A desvalorização da moeda – no mercado oficial um dólar é equivalente a 1.500 libras libanesas, enquanto no paralelo varia entre as 18.000 e as 20.000 (já esteve nas 24.000) – só torna a situação “ainda mais complicada”, acrescentou Rita Dieb.

“Cada vez que a libra desce de valor, temos ainda de lidar com a hiperinflação. Os produtos aumentam automaticamente de preço. O que custava 2.000/3.000 libras passa a custar 27.000/28.000 libras. Dez vezes mais é uma marca a reter. É isso que está a acontecer”, corroborou o fotojornalista.

Sobre a crise política e social, Rita Dieb lembra que nada foi feito desde a explosão, há precisamente um ano, no porto de Beirute, que as autoridades libanesas têm atribuído a um incêndio num depósito onde se encontravam armazenadas 2.750 toneladas de nitrato de amónio, deixaram cerca de 300.000 pessoas desalojadas, mais de 200 mortos e de 6.500 feridos, além de mais de duas dezenas de desaparecidos.

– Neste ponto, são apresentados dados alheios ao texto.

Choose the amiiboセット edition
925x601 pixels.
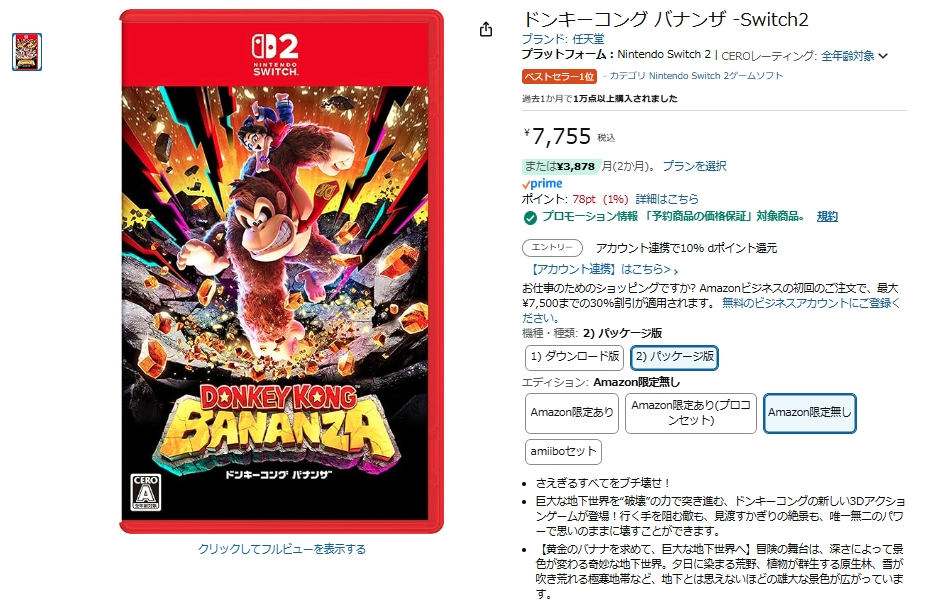[x=563, y=452]
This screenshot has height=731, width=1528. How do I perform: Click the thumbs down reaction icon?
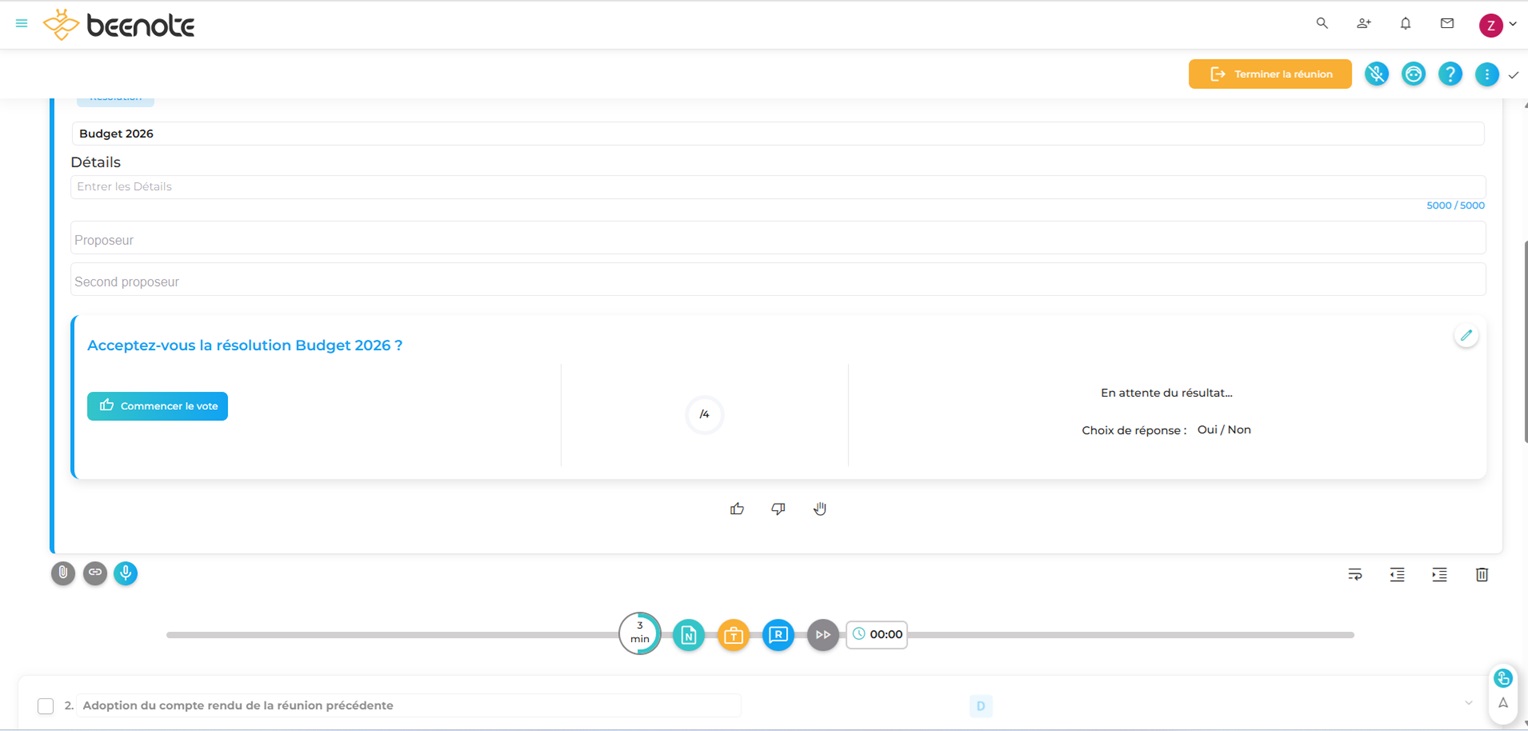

“Um ano após as explosões tudo continua na mesma. Ou cada vez pior. Nunca vimos um político no terreno, junto das pessoas que ficaram desalojadas, junto das famílias que, até hoje, continuam a ter filhos, maridos ou pais hospitalizados, alguns em coma ainda. Nunca vimos, ao longo deste tempo, o mínimo de preocupação por parte da classe política para com o povo libanês”, lamentou Rita Dieb.

“Isto foi uma catástrofe enorme, mortos, feridos, desalojados, famílias destruídas, famílias inteiras que desapareceram, pessoas que perderam os seus pertences. É este desinteresse, esta inércia, esta falta de compaixão que mais me impressiona”, acrescentou.

A nomeação de um novo primeiro-ministro, Najib Mikati (a 26 de julho passado) também não convence os libaneses, nem Rita Dieb, nem João Sousa.

“Está na esfera política há décadas. É mais do mesmo. As pessoas sentem que não há mudança de caras. […] As pessoas não só não acham que vá trazer algo de novo. O status quo mantém-se. As personagens políticas continuam no Parlamento e o país está cada vez pior. Há um descrédito total. Não há esperança. Mesmo as pessoas mais positivas, otimistas ou patriotas no Líbano, neste momento não conseguem dizer nada de positivo sobre este país e sobre o futuro. As pessoas estão a viver um inferno. No Líbano não há fundo. Bate no fundo e ainda se afunda mais”, sustentou João Sousa.

Para Rita Dieb o panorama é em tudo idêntico.

“Tenho sérias dúvidas que [Mikati] consiga. Ainda que consiga, duvido muito que isso traga algum benefício para o Líbano. O novo primeiro-ministro faz parte da classe política que reina no Líbano há largos anos. Faz parte de todo este sistema viciado que temos por cá. Para que haja uma mudança, terá de haver uma nova consciencialização dos libaneses nas próximas eleições para que se consiga destituir todo este corpo político, que haja sangue novo para que possa haver uma nova esperança para o Líbano”, sustentou.